10月24日,由腾讯安全云鼎实验室联合GeekPwn发起的第二届云安全比赛在上海落下帷幕,包括Nu1L、r3kapig、NeSE、0ops、天枢 Dubhe等7支国内顶级安全战队,经过8小时的激烈云端攻防对抗后,Emoji战队最终脱颖而出,凭借10209.7的唯一一个过万积分,夺得本届云靶场挑战赛一等奖,NeSe战队和0ops战队分获二、三名。
本届云安全比赛包含“云靶场挑战赛”和“云安全开放赛”两大赛事,延续首届基于全栈真实云环境的赛事特点,持续为广大安全研究者和从业人员提供真实的云环境靶场,让选手们体验到了真实的云上攻防。同时,作为搭建真实云环境的赛事组织者,腾讯安全云鼎实验室也通过搭建模拟环境和布置赛题,再一次验证了腾讯云平台的安全性,为进一步打造“安全的产业云”积累了技术经验。
基于云端安全实践和前沿领域的探索,腾讯安全云鼎实验室还在现场发布了《2021云安全九大趋势》,为新基建下的云安全建设提供前瞻性指引。
赛制创新升级:全球顶尖CTF好手遇上真实云端环境
本届云安全比赛在沿袭首届全栈真实云环境特点基础上,进一步创新赛制,引入了经典的CTF模式。
腾讯云安全副总经理李滨表示:“去年我们所有的比赛都是在真实的云环境中可以真刀实枪地用的。但是我们发现,有广泛的CTF的选手缺乏在这个场景中的经验,所以今年我们采取了两者结合的模式,既可以让CTF选手发挥他们的特长进行进行破解和研究,同时也让真实场景中的一些极客体现出他们的才能。”
相比去年,今年的赛题和“云”之间的结合更为紧密,云鼎实验室将一线攻防实践中的经验引入赛题,同时增加实时对抗环节。这意味7支战队不仅要破解基于真实云环境设置的层层关卡,还要互为攻守双方一较高下。

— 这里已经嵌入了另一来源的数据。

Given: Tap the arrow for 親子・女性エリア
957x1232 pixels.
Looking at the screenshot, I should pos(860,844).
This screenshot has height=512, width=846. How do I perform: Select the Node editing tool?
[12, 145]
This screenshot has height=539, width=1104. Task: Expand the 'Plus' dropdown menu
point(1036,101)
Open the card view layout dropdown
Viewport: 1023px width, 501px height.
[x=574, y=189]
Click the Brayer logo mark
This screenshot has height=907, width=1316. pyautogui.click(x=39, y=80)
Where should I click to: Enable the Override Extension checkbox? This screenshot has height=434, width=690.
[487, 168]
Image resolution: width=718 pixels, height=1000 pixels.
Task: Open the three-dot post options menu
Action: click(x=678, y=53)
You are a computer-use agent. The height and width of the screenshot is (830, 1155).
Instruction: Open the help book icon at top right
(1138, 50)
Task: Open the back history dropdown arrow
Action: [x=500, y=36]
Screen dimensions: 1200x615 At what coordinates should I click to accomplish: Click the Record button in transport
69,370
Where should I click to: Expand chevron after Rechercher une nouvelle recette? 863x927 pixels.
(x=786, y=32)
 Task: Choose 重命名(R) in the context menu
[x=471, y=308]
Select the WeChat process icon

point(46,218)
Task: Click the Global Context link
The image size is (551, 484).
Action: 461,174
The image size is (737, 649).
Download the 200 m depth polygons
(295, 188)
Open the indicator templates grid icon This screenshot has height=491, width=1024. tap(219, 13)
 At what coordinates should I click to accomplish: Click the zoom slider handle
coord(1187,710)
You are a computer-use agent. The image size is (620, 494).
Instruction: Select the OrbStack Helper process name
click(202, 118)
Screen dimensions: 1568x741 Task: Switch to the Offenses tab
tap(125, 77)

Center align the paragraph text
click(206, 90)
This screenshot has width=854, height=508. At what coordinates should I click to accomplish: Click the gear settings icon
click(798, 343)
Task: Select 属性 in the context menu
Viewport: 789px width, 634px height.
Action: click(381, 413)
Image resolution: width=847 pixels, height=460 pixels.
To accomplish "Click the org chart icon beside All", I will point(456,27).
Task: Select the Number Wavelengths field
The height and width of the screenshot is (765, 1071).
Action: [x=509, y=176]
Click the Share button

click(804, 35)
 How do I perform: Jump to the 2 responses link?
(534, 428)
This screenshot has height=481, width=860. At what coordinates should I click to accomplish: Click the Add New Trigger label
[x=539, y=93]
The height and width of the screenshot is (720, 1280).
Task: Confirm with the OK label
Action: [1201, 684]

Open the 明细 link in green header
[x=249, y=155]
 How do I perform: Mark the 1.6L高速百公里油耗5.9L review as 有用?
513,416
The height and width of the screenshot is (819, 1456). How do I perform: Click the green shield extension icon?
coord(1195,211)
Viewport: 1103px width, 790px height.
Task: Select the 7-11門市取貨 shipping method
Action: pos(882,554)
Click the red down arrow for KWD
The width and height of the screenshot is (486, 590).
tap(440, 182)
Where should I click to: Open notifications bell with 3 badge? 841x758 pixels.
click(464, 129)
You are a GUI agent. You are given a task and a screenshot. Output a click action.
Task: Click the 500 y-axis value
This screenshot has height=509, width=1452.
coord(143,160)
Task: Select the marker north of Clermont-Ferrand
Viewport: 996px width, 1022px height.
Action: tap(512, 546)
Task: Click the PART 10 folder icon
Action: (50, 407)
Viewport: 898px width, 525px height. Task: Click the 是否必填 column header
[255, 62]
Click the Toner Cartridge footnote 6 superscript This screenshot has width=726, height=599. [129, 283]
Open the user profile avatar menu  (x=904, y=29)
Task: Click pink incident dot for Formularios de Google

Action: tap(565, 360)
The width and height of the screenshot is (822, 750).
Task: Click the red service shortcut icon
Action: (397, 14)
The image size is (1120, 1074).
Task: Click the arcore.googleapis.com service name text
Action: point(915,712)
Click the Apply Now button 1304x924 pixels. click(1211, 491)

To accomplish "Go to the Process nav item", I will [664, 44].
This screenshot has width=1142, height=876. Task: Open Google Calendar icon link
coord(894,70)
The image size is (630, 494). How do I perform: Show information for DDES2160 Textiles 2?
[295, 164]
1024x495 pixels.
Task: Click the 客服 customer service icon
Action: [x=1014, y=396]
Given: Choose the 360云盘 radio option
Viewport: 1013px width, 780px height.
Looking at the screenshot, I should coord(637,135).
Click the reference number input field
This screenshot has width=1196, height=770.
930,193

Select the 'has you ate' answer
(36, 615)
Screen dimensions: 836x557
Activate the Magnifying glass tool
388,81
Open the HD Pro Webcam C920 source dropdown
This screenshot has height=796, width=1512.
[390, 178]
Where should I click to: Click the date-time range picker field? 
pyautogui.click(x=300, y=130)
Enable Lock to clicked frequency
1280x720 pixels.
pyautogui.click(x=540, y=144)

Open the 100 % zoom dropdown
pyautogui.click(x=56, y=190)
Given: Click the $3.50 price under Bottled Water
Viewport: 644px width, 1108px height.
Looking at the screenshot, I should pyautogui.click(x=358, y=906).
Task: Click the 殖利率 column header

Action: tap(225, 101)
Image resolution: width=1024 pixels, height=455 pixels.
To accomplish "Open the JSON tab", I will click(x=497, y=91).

比赛赛题由战队赛题和云环境赛题组成,其中战队赛题得分由出题评分和攻防评分组成,攻防评分更是采用激烈的“零和游戏”计分规则进行计分,真正将云端的攻和防上演到极致。比赛最终战绩以战队出题、解题赛题、云环境赛题各环节得分的高低进行综合排名,评定获奖名次,更加考验选手们处理云上安全问题的综合能力。
冠军Emoji战队的夺冠之路堪称黑马。作为初赛压线进入决赛的队伍,顶着倒数的压力。最终,Emoji战队演绎了一场完美逆袭,累计进行了198次攻击,并且解开3道赛题,不仅是唯一一个得分过万的队伍,也是7支队伍中解题数量最多的队伍。虽然比赛过程中的排名偶有更替,但Emoji依然将优势保持到最后,以10209.7的高分获得第一名。
激烈的赛事过程与本次赛事设置的真实云环境关系密切,据腾讯云安全总经理董志强介绍,未来,腾讯安全云鼎实验室将持续打造一个长期开放的云上靶场,所有的安全研究者在身份进行验证之后,都可以在基于真实云环境的靶场上进行攻防研究以及安全测试。
发布云安全九大趋势,提供新基建下云端安全建设指南
全球顶尖极客带来激烈云端攻防的同时,腾讯安全云鼎实验室也在本次大赛上带来了新的研究成果。
腾讯云安全副总经理李滨基于腾讯云安全建设的实践和云鼎实验室的前沿研究,发布了《2021云安全九大趋势》,致力于探索新基建快速发展之下,技术快速迭代、法律法规相继出台,云安全建设面临的全新挑战,为企业云上安全建设和云安全技术发展方向提供新指南。
九大趋势涵盖了云原生安全,零信任及身份认证,数据安全及合规,软硬件供应链安全等几大行业广泛关注的领域。
云原生安全无疑是九大趋势中的高频词。伴随着产业上云的速度、广度、深度不断增长,云原生具备的开箱即用、弹性、自适应、全生命周期防护等显著优势,让企业安全防护提质增效。IDC在今年5月发布的《2020年中国云计算市场十大预测》指出,到2022年,60%的中国500强企业将投资于云原生应用和平台的自动化、编排和开发生命周期管理。
但云原生安全这一近年来爆红的理念距离真正普惠千行百业仍然有着不短的路要走,趋势指出,云原生概念逐渐成熟,以容器、微服务、API等技术为代表的应用逐步落地,生态开始健全。但云原生体系中安全天然缺位,容器安全问题频出,云原生组件安全功能普遍缺失,云原生的安全架构和技术亟待发展。
云原生安全在脱虚向实的过程中还将激发更多技术领域迎来革新。容器和Serverless技术的兴起把安全对抗带入毫秒级时代,导致传统安全模型和对抗方式失效,宏观微观结合的持续对抗、规模对抗、毫秒级对抗成为新发展趋势;同时,云原生也让以安全左移、内嵌、自动化为标志的DevSecOps理念及产品逐渐落地应用。
除此之外,在数据安全这一企业最为关注的焦点领域,腾讯安全云鼎实验室总结了企业格外需要关注的内外两大风向。内部需要结合数据这一生产要素在当下的价值,促进以网络为中心的安全体系( Net-Centric Security )逐渐进化为以数据为中心的安全体系( Data-Centric Security ),从而更好地保障数据全生命周期的安全;外部则要注意法律合规,各国家地区数据安全和个人信息保护法规逐渐清晰,而国内《网络安全法》《密码法》《数据安全法》(草)《个人信息保护法》(草)及配套标准逐渐落地,数据安全和个人信息保护面临新法规、新标准、新形势,带来新的问题和解决方案,数据合规由此将进入新时代。
在身份认证这个热门领域,腾讯安全云鼎实验室详解了零信任、多云管理以及新身份认证技术等细分技术的趋势与痛点。
未来,腾讯安全还将与生态社区和合作伙伴一起协作,研究构建系统化的云安全攻防模型,并开放云攻防靶场,推动产业、研究机构和安全爱好者对于云安全更加体系化和深入的研究与剖析。